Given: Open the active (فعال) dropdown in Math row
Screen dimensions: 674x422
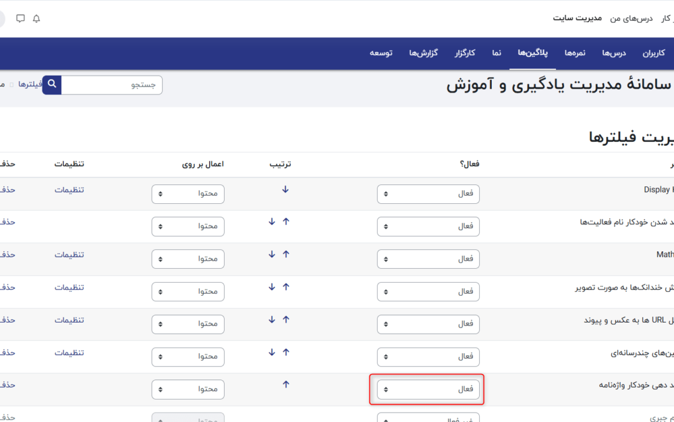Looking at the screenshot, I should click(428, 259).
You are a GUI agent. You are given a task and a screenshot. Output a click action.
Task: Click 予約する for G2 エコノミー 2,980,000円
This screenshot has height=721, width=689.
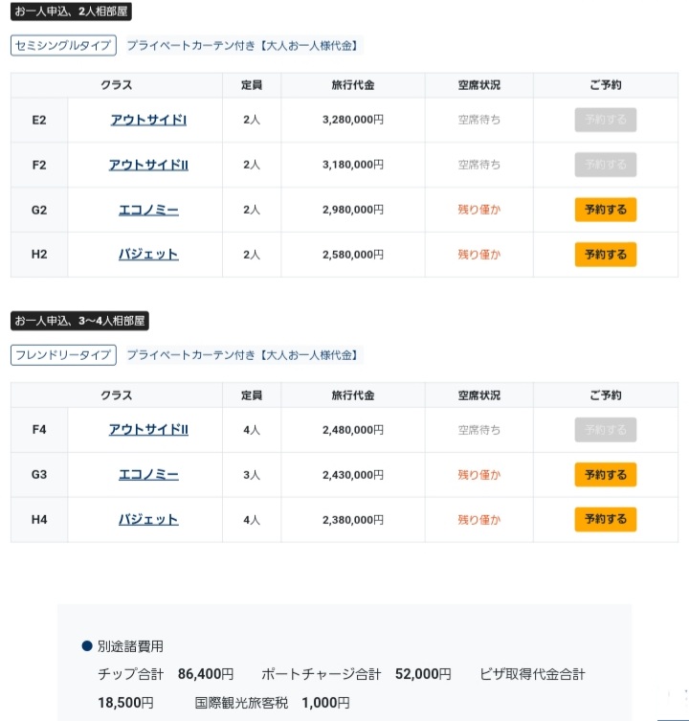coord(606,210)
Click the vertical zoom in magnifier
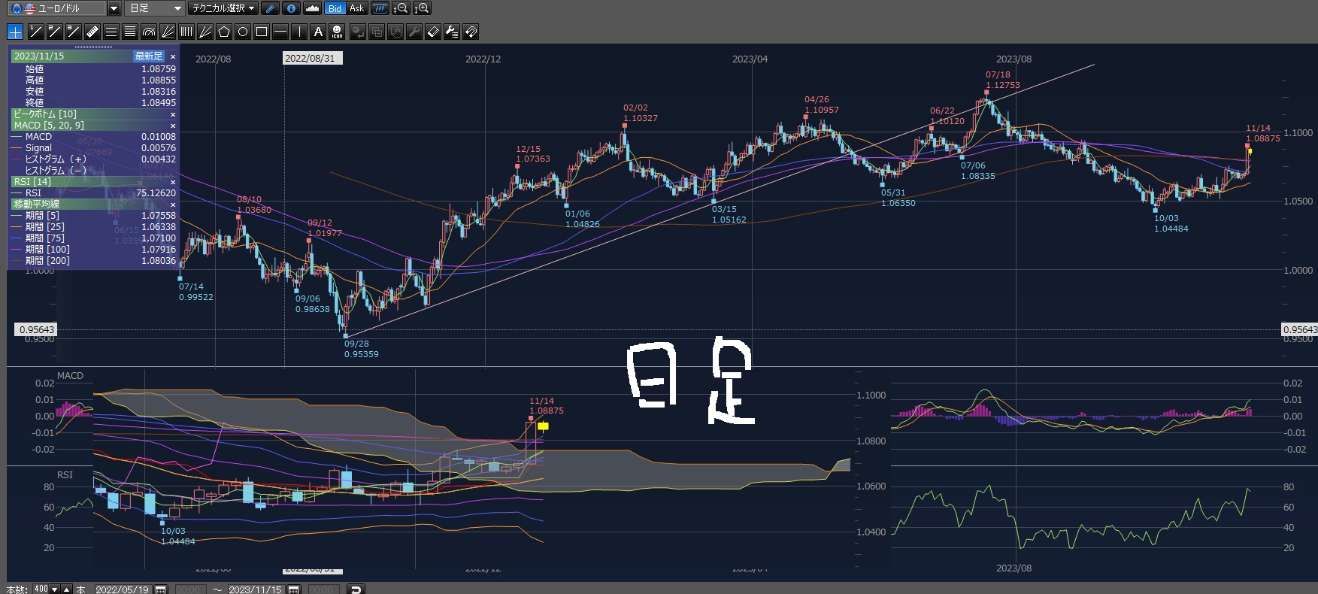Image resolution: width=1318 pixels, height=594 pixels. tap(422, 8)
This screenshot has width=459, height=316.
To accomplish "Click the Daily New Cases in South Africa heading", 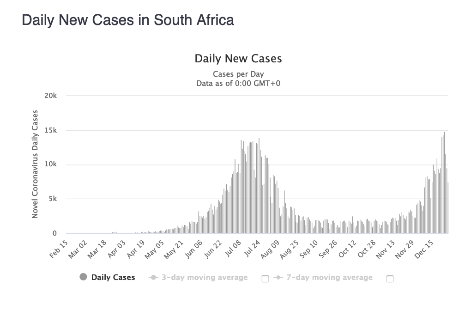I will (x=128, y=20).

TASK ITEM -
Please reproduce exactly and only the lines from the first line of the records through the line containing "This screenshot has width=459, height=316.", both included, omitting any pictures.

FINISHED EXERCISE -
Given: Open the active (فعال) dropdown in Math row
Screen dimensions: 674x422
Looking at the screenshot, I should click(428, 259).
You are a GUI agent. You are given a task and a screenshot. Output a click action.
Task: Click 予約する for G2 エコノミー 2,980,000円
This screenshot has height=721, width=689.
coord(606,210)
Click the vertical zoom in magnifier
Image resolution: width=1318 pixels, height=594 pixels. tap(422, 8)
This screenshot has width=459, height=316.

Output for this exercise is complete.